There’s this one scene where a woman throws her baby at the ship so desperate is she to make sure that her child gets away from what has become a living hell and I swear I made this weird sort of keening noise. It’s two sentences at most and it still hurts like a sucker punch. It hurts because it might not be true but yet it still really is. This shit happened, Jesus look at the world right now. This shit is still happening and I don’t know perhaps that’s what makes this book so powerful and so poignant. What happened here, 70 years ago and that seems so atrocious and so unbelievable is a thing we’re seeing every time we turn on the television (and don’t get me started on how my stomach dropped when I drove through Calais a couple of weeks ago) It’s unreal but it’s so real. It’s unreal that it happened then, but it did. It’s unreal that it’s still happening, and yet. And yet.

Sepetys has a talent. Not many people could write a novel with 4 very different, equally strong voices and not have you feeling lost of overpowered. Sepetys does, each character is important, each story matters and despite the switch from one point of view to another the story doesn’t lose pace for a second. & God but it’s well researched. SO well researched.

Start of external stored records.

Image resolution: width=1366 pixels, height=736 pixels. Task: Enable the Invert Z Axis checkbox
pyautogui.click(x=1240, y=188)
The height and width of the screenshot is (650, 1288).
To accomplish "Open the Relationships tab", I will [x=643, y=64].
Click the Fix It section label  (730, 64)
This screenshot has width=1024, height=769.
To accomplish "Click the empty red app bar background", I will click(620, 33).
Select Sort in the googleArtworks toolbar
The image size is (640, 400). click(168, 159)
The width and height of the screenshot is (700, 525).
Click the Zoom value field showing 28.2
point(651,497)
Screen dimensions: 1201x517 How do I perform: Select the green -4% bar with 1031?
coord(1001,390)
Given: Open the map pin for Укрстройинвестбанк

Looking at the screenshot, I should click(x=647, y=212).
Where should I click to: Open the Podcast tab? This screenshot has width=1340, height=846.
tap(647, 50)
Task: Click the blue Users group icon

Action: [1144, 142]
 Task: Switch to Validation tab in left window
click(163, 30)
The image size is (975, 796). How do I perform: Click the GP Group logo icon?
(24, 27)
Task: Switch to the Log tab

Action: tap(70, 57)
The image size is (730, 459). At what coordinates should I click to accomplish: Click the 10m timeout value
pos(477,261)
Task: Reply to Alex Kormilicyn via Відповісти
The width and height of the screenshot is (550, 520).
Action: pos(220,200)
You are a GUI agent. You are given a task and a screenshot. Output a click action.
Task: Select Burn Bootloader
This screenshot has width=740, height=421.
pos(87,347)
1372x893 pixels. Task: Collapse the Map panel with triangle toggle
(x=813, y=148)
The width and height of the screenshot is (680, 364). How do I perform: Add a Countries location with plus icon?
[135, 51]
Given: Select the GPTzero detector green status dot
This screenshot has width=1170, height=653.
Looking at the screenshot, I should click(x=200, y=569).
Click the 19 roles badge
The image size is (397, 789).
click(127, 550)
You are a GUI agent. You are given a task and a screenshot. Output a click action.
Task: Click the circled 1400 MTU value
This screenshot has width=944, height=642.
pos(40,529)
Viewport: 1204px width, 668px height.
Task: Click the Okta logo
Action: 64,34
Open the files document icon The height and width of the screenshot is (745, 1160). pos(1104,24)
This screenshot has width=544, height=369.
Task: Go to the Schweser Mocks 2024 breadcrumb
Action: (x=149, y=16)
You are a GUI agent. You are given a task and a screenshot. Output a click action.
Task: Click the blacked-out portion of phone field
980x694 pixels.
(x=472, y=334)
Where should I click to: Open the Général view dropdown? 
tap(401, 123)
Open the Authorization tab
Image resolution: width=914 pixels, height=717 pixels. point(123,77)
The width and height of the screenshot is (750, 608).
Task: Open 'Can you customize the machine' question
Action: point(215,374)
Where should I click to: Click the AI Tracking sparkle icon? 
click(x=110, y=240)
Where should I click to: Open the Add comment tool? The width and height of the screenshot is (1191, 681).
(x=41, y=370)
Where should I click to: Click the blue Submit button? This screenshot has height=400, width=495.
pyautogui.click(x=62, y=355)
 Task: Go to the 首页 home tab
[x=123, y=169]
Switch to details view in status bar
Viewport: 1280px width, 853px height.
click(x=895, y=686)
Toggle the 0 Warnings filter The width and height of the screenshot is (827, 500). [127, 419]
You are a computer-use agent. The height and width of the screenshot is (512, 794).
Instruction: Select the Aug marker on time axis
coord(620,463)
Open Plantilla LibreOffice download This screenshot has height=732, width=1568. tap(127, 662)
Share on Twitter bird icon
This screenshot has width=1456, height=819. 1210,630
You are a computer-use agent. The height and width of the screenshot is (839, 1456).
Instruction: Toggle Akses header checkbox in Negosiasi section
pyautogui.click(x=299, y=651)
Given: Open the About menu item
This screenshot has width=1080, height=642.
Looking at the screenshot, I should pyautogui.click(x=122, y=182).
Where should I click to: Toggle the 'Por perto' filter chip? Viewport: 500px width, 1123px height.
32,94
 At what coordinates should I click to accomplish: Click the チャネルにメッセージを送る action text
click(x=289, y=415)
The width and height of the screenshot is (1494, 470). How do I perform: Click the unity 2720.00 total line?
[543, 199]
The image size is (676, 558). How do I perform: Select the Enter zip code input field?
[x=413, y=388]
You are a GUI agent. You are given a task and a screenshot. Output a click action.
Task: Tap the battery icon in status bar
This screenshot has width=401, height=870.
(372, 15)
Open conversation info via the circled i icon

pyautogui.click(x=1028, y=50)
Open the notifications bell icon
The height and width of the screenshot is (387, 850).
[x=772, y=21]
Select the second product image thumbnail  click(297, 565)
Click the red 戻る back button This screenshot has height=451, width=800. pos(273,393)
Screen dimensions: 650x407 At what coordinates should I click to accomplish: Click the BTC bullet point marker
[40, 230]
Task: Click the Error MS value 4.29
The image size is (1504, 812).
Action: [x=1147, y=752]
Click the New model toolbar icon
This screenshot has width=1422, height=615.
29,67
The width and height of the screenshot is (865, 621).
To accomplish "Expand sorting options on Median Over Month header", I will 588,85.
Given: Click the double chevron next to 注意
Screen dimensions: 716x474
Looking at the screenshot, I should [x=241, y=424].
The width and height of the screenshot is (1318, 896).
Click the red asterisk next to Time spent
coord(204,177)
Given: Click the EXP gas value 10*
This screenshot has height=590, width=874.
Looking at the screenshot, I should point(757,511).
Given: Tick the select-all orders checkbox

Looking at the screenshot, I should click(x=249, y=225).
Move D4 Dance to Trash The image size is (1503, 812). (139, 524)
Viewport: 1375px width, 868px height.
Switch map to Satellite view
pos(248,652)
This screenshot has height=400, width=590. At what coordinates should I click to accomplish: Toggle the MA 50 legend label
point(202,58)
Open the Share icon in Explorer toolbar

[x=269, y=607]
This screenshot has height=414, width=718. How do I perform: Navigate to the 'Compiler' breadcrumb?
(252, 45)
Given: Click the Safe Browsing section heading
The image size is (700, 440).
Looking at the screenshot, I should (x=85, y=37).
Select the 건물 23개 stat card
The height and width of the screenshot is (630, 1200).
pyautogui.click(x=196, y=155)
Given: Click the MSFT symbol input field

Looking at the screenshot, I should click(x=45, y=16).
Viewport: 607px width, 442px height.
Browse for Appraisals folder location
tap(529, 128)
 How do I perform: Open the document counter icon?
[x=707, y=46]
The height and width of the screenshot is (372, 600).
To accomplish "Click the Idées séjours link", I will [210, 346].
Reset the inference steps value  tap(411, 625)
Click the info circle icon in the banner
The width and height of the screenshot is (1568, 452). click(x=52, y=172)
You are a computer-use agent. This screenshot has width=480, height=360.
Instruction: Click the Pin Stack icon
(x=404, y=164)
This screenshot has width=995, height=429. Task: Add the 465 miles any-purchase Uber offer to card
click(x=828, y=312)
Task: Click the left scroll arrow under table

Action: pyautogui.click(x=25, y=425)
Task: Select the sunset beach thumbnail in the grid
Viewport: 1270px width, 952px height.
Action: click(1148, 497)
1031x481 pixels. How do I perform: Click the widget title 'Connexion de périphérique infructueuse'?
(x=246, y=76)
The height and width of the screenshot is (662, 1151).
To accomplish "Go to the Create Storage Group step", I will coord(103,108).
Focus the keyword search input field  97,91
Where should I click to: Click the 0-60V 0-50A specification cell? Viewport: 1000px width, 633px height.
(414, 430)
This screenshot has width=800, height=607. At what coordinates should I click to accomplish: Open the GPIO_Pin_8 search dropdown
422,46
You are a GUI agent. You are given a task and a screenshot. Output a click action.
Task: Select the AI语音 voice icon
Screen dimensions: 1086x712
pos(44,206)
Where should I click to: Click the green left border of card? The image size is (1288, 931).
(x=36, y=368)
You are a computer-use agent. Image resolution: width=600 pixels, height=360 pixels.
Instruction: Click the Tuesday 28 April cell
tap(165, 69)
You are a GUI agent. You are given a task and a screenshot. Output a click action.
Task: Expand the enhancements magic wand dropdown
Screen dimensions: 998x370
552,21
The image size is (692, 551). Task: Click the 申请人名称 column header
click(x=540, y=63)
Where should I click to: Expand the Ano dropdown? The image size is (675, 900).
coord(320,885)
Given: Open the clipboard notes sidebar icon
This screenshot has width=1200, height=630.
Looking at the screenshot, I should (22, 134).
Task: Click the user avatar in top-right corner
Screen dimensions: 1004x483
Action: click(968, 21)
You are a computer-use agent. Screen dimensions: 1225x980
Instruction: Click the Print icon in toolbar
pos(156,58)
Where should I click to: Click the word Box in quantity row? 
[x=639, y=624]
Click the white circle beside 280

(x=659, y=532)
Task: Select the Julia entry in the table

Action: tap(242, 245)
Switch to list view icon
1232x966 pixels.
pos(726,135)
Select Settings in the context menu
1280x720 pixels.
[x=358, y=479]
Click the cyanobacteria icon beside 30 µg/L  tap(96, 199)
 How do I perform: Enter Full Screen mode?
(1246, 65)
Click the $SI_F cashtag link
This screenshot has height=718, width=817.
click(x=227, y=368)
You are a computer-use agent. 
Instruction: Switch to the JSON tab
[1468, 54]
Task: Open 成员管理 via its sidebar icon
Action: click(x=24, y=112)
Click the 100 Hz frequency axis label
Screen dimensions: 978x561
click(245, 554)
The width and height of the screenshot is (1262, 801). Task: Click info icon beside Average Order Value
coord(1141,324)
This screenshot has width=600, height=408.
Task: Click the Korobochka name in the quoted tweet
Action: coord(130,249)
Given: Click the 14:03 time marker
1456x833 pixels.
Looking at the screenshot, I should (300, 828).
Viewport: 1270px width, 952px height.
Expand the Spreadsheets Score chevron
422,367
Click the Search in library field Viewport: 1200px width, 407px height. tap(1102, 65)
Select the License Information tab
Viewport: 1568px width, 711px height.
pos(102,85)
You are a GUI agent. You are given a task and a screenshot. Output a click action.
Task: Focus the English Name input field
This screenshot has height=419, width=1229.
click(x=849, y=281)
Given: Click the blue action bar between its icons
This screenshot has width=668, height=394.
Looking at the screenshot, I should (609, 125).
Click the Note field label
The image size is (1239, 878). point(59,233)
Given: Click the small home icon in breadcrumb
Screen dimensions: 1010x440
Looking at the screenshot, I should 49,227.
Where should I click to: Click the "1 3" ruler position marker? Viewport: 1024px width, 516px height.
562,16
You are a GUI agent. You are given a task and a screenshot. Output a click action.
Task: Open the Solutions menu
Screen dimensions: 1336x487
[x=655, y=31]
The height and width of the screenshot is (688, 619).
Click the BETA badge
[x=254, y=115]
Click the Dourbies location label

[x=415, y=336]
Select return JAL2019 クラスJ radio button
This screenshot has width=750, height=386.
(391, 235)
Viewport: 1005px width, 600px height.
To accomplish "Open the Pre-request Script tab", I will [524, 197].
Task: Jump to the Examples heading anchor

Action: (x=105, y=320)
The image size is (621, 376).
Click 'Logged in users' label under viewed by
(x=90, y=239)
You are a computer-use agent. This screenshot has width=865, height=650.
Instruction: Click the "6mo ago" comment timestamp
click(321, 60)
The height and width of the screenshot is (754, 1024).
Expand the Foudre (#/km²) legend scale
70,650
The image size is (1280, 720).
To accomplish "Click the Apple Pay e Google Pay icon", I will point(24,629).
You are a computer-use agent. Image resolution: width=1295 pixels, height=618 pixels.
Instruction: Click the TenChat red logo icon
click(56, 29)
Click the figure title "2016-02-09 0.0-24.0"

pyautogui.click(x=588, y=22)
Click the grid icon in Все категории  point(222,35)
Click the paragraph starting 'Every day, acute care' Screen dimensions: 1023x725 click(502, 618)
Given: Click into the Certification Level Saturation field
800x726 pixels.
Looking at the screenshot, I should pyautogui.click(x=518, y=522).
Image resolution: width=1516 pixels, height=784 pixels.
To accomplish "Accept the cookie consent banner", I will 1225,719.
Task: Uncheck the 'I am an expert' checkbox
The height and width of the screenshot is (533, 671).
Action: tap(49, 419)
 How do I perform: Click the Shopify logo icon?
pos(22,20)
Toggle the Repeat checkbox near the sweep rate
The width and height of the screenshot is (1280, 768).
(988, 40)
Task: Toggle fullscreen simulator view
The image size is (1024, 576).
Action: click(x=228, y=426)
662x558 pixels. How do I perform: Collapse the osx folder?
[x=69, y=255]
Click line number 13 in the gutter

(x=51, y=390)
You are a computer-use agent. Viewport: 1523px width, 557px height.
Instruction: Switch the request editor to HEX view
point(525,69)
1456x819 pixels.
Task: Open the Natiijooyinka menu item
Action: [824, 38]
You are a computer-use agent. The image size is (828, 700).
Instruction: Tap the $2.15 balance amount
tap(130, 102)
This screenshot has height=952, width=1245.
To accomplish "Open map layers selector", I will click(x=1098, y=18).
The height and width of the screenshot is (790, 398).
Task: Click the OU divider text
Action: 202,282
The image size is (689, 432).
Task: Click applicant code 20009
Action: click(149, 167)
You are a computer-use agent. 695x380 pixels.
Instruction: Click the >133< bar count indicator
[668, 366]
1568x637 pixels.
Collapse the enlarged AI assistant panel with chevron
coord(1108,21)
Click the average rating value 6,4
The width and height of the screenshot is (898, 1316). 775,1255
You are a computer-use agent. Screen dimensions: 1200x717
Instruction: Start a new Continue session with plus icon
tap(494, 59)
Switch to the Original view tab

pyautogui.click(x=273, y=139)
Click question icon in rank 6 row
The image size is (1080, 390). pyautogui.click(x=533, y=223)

Has it gotten under my skin like Between Shades of Gray? No, but I think perhaps that’s because I was prepared for it . I went into BSoG not knowing what I was about to read; I went into this with my heart protected in a layer of bubble wrap. However, this, like Between Shades of Gray is a story of survival, of hope when everything seems hopeless and the sheer strength of the human spirit. It’s a difficult book, but it’s one that is so worth reading because it’s important and it’s beautiful. And there’s a nod to Between Shades of Gray in there too which made my fangirl heart flutter.